A visão geral, não apenas nos Estados Unidos, é de que a economia europeia contemporânea é um pato manco. Como observou o vencedor do Nobel Paul Krugman em um texto recente no Substack sobre essa questão, que se baseia em um importante trabalho anterior de Seth Ackerman, "há... uma percepção generalizada de que a Europa está vivendo de suas glórias passadas, de que está ficando para trás em relação aos Estados Unidos e à China de maneiras que minarão sua capacidade de manter sua posição econômica no mundo".

De fato, justamente esse temor anima relatórios produzidos recentemente na Europa, notadamente a análise altamente influente de Mario Draghi, publicada em 2024.Fazer tais comparações é difícil. Não há dúvida, por exemplo, de que os EUA há muito estão em outro patamar quando se trata de tecnologias digitais avançadas e, hoje em particular, de inteligência artificial. Da mesma forma, ser um Estado único dá aos EUA uma vantagem insuperável quando se trata de criar e exercer instrumentos de poder nacional.

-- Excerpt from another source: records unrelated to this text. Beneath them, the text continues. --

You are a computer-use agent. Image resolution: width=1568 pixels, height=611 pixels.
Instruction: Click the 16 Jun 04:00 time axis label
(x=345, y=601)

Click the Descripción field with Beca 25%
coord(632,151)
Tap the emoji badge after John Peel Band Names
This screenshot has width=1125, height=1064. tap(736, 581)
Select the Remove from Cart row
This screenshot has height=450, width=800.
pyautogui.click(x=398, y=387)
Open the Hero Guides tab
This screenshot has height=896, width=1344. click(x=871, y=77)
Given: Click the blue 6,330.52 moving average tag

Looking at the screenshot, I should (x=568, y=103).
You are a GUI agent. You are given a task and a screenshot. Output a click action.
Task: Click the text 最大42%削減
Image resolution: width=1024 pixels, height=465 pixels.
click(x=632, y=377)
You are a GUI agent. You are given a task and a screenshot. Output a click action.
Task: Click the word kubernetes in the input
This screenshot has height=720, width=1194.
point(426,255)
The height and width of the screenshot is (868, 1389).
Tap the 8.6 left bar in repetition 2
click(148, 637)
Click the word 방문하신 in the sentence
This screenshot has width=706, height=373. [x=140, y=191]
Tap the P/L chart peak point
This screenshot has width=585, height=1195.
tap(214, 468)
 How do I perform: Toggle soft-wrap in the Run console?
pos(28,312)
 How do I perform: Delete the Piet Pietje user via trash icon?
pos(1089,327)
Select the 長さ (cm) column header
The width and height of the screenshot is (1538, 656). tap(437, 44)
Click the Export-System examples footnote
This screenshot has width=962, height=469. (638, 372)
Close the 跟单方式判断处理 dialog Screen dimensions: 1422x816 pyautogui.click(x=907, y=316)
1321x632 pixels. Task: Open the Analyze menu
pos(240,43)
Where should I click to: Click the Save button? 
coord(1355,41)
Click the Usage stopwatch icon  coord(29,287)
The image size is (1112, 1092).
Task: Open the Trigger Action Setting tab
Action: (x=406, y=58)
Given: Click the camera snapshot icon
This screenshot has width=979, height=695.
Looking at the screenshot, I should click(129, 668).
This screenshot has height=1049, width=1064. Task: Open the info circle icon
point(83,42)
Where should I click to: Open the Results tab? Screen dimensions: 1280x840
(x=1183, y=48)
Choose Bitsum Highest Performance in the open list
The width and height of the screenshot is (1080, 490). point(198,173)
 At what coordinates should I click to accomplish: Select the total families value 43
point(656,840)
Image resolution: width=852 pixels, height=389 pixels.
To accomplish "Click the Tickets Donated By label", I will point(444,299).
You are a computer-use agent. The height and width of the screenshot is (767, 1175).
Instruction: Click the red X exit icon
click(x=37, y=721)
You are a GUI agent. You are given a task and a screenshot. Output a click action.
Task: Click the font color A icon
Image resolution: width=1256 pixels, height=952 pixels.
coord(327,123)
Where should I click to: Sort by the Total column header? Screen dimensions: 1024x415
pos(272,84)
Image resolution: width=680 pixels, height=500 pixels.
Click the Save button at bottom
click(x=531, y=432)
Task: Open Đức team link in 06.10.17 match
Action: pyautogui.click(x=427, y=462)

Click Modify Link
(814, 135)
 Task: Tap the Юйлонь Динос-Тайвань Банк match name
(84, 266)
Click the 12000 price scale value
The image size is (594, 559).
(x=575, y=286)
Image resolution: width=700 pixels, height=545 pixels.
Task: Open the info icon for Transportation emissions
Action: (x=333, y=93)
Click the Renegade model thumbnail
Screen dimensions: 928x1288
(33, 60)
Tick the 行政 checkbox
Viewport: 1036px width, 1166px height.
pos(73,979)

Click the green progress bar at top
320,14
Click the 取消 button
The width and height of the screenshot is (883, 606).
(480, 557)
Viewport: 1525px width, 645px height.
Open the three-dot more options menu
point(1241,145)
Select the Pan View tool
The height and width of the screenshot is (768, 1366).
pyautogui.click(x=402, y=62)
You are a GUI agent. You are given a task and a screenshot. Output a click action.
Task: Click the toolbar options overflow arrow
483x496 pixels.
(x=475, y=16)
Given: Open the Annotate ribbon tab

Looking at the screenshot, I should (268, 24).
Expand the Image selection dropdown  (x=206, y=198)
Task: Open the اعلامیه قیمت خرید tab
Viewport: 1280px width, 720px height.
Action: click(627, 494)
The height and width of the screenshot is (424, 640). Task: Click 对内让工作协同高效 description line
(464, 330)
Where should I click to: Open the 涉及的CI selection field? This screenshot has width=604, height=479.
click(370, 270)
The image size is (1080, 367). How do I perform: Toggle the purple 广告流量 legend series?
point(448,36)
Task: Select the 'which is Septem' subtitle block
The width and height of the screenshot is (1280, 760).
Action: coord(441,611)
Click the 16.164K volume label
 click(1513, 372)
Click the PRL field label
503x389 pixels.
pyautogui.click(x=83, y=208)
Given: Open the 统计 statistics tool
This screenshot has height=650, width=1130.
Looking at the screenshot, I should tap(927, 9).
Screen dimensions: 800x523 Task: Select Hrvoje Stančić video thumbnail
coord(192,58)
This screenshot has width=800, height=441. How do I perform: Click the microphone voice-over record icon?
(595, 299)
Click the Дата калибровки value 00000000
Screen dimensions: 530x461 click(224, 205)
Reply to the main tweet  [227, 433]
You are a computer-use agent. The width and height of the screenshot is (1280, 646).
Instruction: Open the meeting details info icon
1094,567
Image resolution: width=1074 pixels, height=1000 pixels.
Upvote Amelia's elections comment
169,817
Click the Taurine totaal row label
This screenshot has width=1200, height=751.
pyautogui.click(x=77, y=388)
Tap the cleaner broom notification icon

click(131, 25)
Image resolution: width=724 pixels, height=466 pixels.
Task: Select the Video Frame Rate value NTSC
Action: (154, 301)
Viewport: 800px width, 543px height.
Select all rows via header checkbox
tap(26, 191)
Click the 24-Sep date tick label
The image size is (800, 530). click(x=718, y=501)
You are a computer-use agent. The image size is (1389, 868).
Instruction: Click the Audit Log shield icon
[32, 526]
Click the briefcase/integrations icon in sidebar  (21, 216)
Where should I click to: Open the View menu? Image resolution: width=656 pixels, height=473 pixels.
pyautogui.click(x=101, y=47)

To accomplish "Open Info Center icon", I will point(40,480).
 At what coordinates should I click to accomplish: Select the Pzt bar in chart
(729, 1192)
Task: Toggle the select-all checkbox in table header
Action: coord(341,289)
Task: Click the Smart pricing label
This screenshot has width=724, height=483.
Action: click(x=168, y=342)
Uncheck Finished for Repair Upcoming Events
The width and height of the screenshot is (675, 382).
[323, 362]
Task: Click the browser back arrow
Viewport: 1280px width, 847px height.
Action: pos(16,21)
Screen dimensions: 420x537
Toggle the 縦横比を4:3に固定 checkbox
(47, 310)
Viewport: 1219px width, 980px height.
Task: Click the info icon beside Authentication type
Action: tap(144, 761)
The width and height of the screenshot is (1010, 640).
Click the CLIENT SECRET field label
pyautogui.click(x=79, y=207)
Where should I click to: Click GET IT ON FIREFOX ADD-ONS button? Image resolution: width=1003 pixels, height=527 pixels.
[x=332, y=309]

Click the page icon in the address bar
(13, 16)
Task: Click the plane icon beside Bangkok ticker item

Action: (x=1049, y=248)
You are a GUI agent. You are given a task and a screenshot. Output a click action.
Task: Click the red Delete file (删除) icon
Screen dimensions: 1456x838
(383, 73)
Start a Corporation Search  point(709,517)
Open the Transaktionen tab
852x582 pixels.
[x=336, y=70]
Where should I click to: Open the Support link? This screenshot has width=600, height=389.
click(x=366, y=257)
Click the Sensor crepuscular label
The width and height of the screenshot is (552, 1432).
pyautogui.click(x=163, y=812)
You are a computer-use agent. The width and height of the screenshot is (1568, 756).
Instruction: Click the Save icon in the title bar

Ao mesmo tempo, devemos lembrar aquelas palavras ousadas sobre "vida, liberdade e busca da felicidade" na Declaração de Independência. A expectativa de vida para homens americanos era de 76,5 anos em 2024, contra uma média de 80,5 em países comparáveis de alta renda. Para as mulheres, era de 81,4 contra 84,8. E isso apesar de gastar uma proporção muito maior de seu PIB em saúde.